Но тут прогрохотал самосвал, гремя железной бочкой в железном кузове, на том и закончился наш разговор. Был этот человек в теплой серой фуражке, она чуть не упала у него с головы в бак с водой, потому и запомнилось. А вечером меня поселили к нему. Гостиницы на стройке еще не было, под нее отвели два подъезда панельной пятиэтажки, перед каждой дверью на площадке стояли резиновые сапоги, я достал тапочки из чемодана, разулся и, когда вошел, увидел на гвозде теплую его фуражку, сразу узнал ее. Две ночи до этого я ночевал в управлении на казенном диване, укрывая ноги курткой, освободилась койка, и меня привели сюда.
— Не стесню?
А застал я его, помнится, вот за каким занятием: на полу — раскрытый чемодан, сидя перед ним на койке, надев на левую руку черную лаковую туфлю, он фланелькой наводил блеск, будто собирался на танцы. За окном дождь лупит по жестяному отливу, окно без занавески, электрическая лампочка на шнуре над столом, одна — здесь, другая — за окном, и такой же там, за окном, накрытый клеенкой стол, и вся комната, и я, приглаживающий волосы рукой, — все это в голых черных стеклах.

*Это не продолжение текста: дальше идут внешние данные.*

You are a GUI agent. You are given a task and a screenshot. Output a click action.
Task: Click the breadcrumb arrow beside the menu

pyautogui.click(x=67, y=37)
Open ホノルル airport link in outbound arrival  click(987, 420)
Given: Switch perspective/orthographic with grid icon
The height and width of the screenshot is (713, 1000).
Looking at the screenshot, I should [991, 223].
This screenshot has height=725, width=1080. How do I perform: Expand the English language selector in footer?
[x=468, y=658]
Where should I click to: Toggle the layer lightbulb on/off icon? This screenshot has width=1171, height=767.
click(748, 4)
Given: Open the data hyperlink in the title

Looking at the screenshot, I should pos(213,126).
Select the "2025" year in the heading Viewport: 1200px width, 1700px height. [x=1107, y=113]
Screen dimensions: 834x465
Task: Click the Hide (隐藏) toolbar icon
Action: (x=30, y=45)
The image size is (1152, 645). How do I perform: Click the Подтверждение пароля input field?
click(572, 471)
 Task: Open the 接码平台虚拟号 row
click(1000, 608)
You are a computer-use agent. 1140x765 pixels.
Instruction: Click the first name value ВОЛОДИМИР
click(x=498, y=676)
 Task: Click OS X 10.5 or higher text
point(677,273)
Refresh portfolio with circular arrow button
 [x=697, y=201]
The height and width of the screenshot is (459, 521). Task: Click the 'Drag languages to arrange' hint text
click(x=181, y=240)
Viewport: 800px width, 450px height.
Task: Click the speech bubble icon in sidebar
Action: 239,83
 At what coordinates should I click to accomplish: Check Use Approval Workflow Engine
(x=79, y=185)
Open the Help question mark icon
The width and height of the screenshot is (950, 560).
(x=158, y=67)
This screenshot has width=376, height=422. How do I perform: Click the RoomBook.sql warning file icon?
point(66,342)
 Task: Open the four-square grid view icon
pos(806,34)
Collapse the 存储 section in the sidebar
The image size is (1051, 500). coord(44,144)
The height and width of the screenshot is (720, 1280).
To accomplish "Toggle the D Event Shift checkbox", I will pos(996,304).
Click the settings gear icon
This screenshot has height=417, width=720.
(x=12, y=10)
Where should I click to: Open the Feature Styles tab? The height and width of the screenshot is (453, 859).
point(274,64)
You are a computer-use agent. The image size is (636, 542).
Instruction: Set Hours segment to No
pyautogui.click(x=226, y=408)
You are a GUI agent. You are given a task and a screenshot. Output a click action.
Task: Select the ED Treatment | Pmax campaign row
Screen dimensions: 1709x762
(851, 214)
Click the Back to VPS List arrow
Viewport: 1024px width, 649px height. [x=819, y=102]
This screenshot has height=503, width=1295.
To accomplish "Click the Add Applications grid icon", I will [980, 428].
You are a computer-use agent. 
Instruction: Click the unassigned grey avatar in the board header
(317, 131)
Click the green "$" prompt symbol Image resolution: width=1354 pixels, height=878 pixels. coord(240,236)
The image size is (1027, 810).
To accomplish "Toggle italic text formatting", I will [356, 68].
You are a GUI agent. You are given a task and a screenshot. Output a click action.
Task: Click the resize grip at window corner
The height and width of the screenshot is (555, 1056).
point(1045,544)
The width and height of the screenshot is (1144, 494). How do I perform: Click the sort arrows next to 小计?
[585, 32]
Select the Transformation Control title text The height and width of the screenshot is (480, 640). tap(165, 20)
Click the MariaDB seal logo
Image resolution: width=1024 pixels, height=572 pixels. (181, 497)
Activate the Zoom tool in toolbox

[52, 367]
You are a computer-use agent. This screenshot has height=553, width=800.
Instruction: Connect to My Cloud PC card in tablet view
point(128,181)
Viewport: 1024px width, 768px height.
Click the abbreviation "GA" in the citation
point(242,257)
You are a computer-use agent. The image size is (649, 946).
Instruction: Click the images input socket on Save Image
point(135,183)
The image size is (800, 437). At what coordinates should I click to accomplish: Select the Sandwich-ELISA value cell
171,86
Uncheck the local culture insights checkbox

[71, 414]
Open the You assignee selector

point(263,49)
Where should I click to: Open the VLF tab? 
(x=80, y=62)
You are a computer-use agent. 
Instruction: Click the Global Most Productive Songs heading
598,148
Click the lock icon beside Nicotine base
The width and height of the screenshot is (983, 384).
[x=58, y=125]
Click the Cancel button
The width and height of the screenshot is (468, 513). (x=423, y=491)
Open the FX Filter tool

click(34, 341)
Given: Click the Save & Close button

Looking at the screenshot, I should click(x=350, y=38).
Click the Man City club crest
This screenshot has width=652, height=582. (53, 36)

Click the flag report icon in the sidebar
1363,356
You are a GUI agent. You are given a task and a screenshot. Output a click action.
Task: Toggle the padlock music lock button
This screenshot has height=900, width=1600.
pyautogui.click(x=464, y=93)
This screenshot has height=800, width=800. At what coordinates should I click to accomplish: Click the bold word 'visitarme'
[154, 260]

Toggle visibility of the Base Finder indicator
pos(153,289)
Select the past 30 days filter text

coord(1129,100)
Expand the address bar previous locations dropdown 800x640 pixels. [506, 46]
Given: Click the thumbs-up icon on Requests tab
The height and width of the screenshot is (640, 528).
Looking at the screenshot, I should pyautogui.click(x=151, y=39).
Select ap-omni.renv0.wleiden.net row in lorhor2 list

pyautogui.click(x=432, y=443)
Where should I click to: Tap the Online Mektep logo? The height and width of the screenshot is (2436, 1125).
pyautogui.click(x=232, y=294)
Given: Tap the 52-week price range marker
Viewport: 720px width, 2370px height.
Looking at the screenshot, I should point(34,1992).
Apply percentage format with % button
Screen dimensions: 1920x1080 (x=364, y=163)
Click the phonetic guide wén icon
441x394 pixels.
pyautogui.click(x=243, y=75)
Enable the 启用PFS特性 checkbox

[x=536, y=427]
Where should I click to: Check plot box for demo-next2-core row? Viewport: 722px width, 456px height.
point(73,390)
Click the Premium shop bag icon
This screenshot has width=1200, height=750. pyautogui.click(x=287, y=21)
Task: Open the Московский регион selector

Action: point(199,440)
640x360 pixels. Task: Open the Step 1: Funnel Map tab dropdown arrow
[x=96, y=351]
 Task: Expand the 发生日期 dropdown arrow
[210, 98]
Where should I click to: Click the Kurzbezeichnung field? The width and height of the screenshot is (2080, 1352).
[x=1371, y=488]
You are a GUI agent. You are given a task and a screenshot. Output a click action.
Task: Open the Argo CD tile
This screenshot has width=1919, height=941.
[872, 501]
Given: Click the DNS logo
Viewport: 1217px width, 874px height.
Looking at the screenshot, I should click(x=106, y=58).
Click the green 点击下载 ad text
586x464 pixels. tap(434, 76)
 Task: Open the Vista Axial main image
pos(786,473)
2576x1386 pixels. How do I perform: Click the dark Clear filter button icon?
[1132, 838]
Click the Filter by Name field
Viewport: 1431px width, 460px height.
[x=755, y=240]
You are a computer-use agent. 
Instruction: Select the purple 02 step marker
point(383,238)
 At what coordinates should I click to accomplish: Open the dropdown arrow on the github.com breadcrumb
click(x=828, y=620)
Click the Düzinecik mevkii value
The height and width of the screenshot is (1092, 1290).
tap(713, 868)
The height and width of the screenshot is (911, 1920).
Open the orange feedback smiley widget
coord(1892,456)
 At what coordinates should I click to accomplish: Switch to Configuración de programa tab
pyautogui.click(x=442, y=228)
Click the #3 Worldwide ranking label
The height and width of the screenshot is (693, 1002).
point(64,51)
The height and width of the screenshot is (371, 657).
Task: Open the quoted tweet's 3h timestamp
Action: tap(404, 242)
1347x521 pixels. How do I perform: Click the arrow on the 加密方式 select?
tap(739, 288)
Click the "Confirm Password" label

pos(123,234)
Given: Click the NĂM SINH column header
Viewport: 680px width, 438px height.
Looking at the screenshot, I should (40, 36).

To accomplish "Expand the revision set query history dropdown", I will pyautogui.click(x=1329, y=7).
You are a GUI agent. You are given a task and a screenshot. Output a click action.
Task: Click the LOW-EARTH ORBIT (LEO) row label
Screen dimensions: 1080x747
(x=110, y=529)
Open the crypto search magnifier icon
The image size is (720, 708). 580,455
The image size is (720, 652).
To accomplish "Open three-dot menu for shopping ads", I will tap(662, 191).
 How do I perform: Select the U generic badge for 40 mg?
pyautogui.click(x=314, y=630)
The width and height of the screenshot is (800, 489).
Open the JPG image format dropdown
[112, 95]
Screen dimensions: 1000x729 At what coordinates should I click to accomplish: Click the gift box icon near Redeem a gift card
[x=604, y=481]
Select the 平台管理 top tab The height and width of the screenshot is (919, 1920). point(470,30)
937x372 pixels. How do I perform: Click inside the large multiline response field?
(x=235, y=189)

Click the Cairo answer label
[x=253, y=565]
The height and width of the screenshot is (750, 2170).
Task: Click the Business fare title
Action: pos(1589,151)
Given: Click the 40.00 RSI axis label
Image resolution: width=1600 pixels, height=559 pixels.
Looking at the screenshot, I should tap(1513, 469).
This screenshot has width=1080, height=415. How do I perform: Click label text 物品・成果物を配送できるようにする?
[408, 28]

Он сунул лаковую туфлю в целлофановый пакет, захлопнул крышку чемодана, ногой задвинул его под кровать:
— Стесняйте.
И лег, вытянулся на кровати, запрокинув руки за голову.
— Надолго?
— Как получится.
— А я тут старожил. Чаю хотите?
Я достал что у меня было, сидим на кроватях, на койках железных, стол-посредине, пьем чай, макаем каменные пряники в кипяток, разговариваем. Мог ли я думать, что вот этому человеку я фактически переломаю всю его жизнь? И спрашивал себя не раз: ну, не встреться мы вот так случайно, что же, ничего и не было бы? Или так уж нацелены были пересечься наши пути-дороги? Кем?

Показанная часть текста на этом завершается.